To briefly summarize, the three person problem means it’s possible to work for the same employer and be taxed in different ways depending on if the person is employed, self-employed or is operating through a limited company.

However, while some may be welcoming of these calls, Dave Chaplin, the CEO of contracting authority ContractorCalculator and IR35 Shield, was critical of the overall inaction on this (it should be noted this was the Treasury Committee’s 12th report on tax after coronavirus).

Dave doubted any action would be taken: “This is yet another report that calls for a review on examining how the self-employed are taxed. We’ve had so many of these in the last decade, one loses count.
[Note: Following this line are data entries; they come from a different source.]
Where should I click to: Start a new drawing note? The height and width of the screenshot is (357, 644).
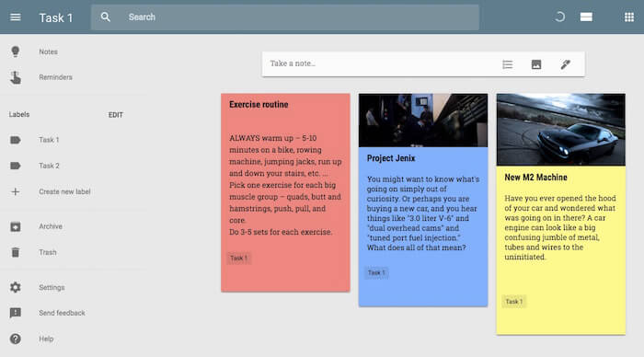click(x=566, y=64)
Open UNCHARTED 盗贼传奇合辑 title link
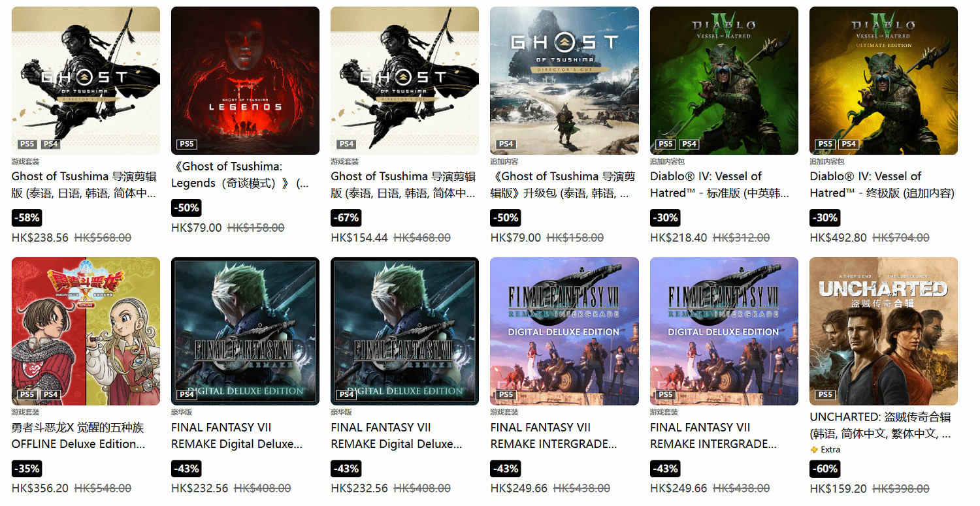Viewport: 980px width, 506px height. [x=881, y=425]
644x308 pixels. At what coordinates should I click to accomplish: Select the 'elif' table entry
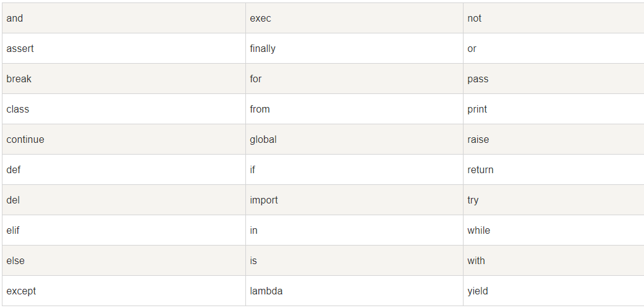click(x=13, y=231)
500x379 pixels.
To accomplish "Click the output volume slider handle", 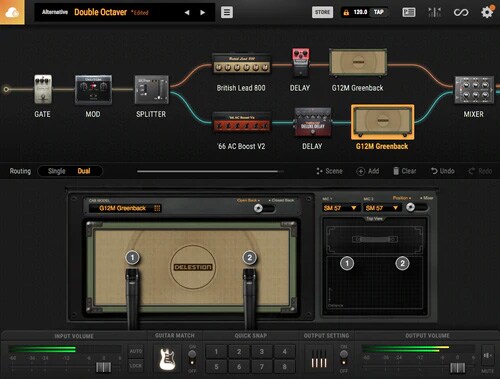I will (457, 368).
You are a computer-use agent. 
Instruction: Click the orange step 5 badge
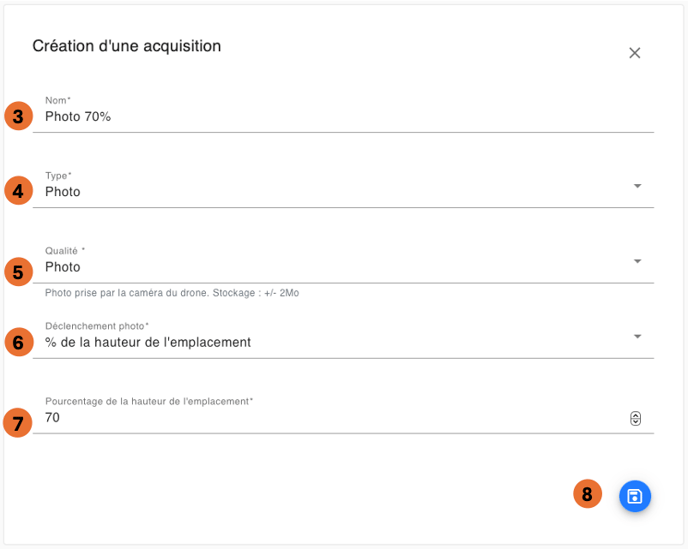point(18,271)
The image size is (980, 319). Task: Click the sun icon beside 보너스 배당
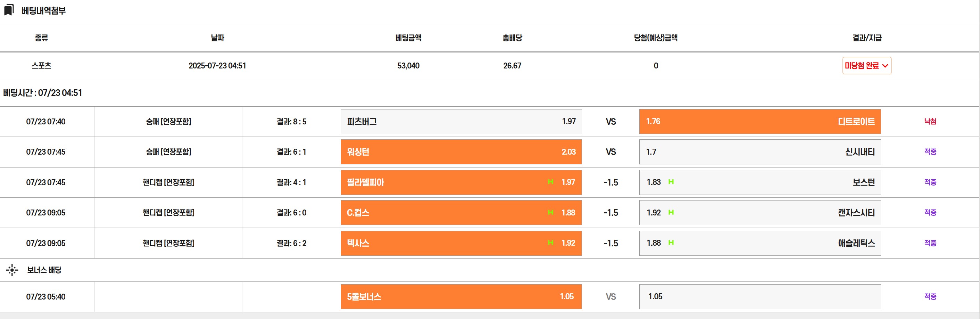12,270
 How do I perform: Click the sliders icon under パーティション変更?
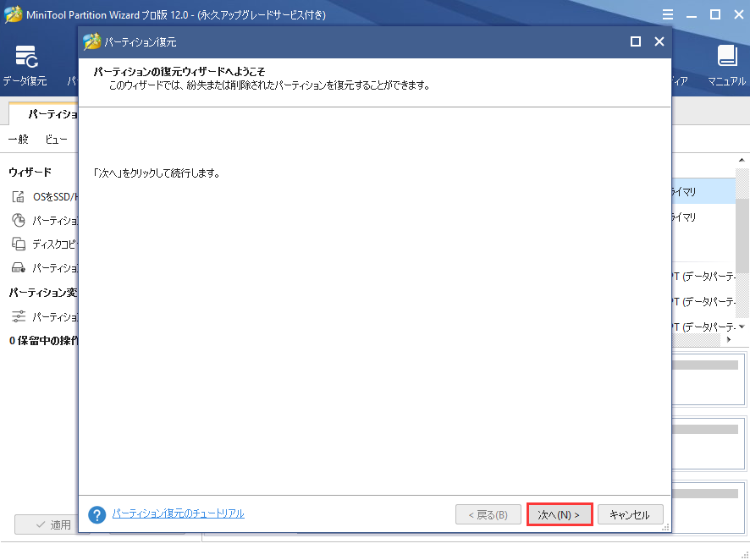pos(19,316)
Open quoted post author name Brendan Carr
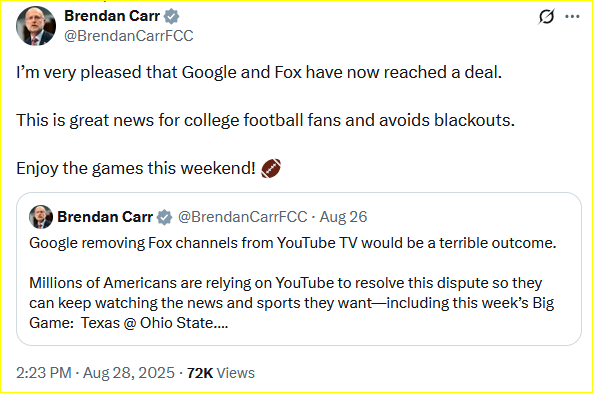 coord(105,217)
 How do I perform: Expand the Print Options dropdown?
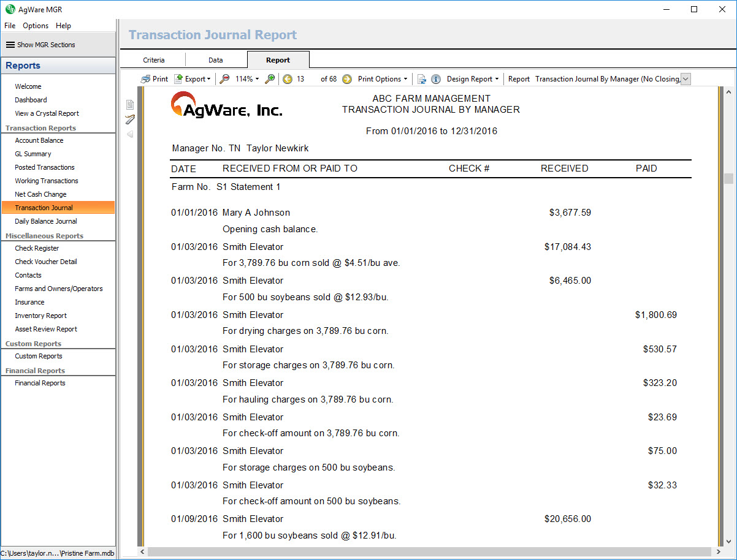[383, 79]
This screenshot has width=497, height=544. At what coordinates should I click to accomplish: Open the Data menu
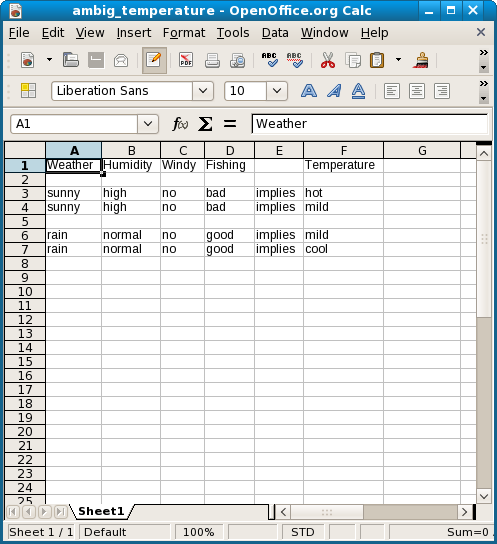[x=275, y=33]
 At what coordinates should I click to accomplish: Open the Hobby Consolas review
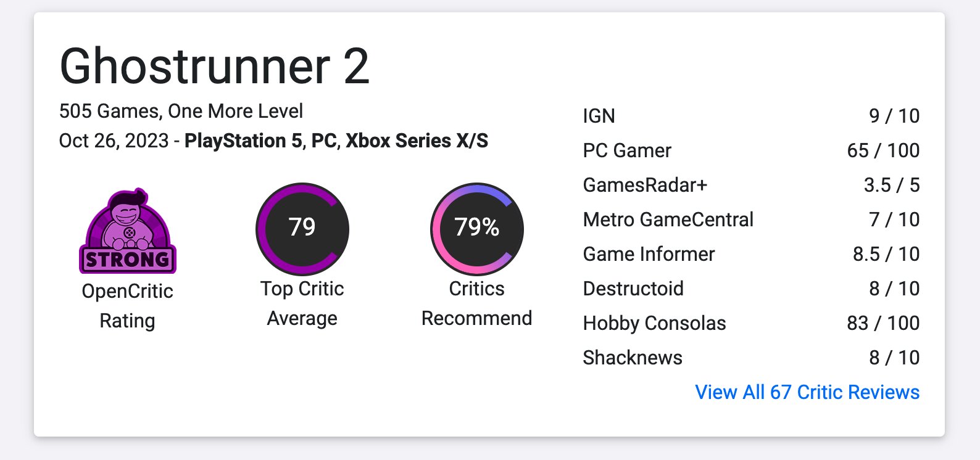click(x=654, y=323)
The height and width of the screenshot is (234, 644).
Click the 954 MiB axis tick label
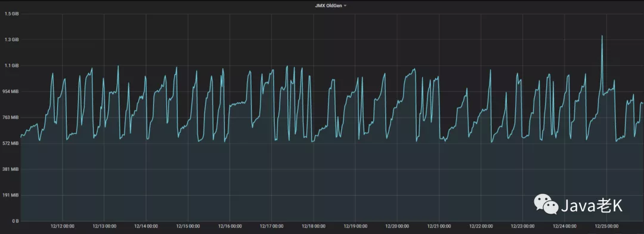[11, 91]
A call for a review is a way to kick something into the long grass and reminds me of a scene in Monty Python’s Life of Brian where one of them says ‘Right, this calls for immediate discussion’.

“The same old arguments and problems get raised, and commentators, including myself, all preach from their own academic or professional bubbles, which fail to take into account the entire picture.

“This is a hard problem, and any solution will create considerable distortion with winners and losers. Because of the short five year Parliaments, no Government ever wants to be brave enough to make the changes required, because it’s a sure fire election loser.

“In my view, central to any change needs to be cast iron tax certainty for firms, otherwise they won’t site themselves in the UK.”